● **Given problem**:
Copy the records below verbatim, starting from their first line and stopping after the line that contains "[x=94, y=597]".

● **Available data**:

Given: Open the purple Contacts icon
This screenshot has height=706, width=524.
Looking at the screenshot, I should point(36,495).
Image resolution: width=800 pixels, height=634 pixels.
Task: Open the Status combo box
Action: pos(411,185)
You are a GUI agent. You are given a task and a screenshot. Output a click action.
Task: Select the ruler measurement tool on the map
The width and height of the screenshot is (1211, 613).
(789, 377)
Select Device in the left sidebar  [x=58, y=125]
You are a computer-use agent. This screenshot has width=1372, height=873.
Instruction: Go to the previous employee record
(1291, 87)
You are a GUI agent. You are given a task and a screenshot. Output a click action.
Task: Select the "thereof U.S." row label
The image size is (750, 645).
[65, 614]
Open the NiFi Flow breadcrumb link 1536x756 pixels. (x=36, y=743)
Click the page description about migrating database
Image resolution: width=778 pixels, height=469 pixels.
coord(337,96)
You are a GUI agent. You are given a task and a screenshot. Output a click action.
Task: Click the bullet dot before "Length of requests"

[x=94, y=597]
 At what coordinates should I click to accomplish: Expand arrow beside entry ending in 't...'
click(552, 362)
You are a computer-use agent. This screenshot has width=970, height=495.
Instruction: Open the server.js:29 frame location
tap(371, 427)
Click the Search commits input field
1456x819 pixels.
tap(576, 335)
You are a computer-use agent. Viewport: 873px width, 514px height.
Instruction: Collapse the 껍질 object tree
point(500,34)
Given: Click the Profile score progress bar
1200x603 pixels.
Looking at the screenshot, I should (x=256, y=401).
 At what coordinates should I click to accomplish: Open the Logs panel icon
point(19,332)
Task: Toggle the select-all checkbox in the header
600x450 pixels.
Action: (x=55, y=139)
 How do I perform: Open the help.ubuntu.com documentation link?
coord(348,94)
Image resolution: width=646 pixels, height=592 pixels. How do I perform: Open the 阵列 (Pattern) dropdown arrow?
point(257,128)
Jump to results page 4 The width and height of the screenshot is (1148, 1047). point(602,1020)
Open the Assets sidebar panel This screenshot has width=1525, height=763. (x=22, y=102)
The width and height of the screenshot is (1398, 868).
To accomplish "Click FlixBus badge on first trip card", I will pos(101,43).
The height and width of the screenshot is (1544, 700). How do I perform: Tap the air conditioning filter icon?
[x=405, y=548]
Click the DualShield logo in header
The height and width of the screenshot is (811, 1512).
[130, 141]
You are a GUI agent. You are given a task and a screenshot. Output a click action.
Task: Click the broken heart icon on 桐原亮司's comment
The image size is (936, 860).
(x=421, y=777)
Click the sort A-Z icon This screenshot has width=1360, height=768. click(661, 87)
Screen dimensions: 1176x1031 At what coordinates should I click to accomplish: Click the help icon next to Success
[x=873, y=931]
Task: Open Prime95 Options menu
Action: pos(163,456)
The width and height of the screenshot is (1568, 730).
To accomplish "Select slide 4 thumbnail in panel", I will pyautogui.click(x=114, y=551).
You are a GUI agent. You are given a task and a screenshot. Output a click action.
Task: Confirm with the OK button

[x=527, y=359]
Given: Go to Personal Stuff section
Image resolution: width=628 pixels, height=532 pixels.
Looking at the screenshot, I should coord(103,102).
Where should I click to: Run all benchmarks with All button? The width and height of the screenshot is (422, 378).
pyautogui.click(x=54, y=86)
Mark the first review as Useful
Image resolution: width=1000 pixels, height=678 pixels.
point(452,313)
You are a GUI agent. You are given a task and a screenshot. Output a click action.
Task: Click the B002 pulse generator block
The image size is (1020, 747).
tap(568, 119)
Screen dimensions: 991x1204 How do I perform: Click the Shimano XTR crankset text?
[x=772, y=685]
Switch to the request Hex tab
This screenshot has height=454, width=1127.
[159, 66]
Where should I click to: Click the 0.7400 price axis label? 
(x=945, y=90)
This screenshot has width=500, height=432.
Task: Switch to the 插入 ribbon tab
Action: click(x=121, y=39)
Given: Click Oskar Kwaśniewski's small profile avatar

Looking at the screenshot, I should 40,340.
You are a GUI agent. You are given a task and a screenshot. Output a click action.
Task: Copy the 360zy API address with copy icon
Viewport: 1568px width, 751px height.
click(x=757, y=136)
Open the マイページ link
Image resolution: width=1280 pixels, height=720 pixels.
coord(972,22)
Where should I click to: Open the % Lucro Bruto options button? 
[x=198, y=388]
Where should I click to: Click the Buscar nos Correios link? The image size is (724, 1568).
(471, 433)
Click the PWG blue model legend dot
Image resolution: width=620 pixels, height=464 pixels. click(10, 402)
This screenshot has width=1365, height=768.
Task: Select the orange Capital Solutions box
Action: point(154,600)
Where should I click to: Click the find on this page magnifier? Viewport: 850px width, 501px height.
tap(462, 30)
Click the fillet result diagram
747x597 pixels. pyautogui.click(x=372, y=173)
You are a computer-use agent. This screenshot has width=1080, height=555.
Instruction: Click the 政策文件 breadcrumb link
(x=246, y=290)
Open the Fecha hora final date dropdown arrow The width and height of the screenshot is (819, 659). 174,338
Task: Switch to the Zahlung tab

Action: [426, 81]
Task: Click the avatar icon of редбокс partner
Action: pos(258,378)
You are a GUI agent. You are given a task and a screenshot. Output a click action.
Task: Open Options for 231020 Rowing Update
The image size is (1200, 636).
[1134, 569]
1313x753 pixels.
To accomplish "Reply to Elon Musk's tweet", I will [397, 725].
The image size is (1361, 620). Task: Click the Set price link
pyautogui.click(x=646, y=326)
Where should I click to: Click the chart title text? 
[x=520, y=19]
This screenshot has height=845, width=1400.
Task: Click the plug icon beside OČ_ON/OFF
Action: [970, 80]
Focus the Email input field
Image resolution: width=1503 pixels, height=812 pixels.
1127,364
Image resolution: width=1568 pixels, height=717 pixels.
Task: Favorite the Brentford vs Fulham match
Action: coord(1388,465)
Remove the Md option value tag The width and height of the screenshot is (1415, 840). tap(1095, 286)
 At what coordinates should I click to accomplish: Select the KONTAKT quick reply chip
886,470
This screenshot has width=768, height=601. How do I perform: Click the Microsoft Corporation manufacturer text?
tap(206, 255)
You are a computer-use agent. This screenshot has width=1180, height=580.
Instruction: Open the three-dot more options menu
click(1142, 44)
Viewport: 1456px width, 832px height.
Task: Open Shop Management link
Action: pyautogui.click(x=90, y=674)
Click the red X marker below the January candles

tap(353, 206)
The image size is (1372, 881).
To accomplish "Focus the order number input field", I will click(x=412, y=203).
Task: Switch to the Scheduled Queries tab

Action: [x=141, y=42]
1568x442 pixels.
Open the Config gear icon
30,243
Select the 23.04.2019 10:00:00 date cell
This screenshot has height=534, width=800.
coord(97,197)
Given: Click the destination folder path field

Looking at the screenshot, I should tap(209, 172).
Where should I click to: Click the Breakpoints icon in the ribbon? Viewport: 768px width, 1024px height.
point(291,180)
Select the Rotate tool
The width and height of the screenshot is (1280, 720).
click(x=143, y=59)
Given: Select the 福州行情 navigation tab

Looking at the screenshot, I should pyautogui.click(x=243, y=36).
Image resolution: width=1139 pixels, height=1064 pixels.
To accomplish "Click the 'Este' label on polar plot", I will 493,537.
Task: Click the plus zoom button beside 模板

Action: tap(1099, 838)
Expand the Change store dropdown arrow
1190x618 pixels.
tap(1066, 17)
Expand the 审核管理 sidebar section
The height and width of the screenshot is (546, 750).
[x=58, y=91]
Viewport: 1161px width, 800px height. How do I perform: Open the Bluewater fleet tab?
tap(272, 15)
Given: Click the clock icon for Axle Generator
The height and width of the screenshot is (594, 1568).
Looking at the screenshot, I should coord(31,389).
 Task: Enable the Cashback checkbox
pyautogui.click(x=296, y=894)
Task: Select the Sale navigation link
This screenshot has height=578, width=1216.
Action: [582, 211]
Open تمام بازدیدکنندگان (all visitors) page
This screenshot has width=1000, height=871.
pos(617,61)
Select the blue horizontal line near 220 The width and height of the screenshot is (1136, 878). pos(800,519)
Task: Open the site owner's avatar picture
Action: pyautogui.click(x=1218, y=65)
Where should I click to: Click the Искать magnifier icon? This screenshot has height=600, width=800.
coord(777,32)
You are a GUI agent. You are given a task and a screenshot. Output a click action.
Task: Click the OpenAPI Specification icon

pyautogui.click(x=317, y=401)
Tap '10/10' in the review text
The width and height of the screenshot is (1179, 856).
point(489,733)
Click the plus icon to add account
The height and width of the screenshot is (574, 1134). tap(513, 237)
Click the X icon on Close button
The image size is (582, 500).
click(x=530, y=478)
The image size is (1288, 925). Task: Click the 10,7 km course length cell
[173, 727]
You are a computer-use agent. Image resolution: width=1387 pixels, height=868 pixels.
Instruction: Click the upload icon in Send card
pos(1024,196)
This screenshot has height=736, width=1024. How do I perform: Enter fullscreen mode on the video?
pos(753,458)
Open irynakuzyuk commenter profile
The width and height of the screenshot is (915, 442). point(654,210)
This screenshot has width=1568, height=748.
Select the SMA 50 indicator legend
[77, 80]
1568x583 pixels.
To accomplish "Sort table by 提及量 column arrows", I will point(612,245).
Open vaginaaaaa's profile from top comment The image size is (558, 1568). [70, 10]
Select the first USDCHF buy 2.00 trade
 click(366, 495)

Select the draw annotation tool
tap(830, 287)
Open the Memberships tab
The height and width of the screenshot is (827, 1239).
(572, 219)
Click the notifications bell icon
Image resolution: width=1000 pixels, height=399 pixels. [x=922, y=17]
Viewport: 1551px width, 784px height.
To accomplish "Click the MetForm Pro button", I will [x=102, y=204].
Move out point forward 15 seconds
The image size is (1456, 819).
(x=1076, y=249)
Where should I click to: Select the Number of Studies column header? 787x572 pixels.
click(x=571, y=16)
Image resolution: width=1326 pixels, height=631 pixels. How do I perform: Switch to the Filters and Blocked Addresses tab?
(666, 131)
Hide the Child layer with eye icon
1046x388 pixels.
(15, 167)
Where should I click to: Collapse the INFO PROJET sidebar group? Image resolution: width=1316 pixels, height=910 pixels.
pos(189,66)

● **Expected output**:
Given: Open the purple Contacts icon
This screenshot has height=706, width=524.
Looking at the screenshot, I should point(36,495).
Image resolution: width=800 pixels, height=634 pixels.
Task: Open the Status combo box
Action: pos(411,185)
You are a GUI agent. You are given a task and a screenshot. Output a click action.
Task: Select the ruler measurement tool on the map
The width and height of the screenshot is (1211, 613).
(789, 377)
Select Device in the left sidebar  [x=58, y=125]
You are a computer-use agent. This screenshot has width=1372, height=873.
Instruction: Go to the previous employee record
(1291, 87)
You are a GUI agent. You are given a task and a screenshot. Output a click action.
Task: Select the "thereof U.S." row label
The image size is (750, 645).
[65, 614]
Open the NiFi Flow breadcrumb link 1536x756 pixels. (x=36, y=743)
Click the page description about migrating database
Image resolution: width=778 pixels, height=469 pixels.
coord(337,96)
You are a GUI agent. You are given a task and a screenshot. Output a click action.
Task: Click the bullet dot before "Length of requests"

[x=94, y=597]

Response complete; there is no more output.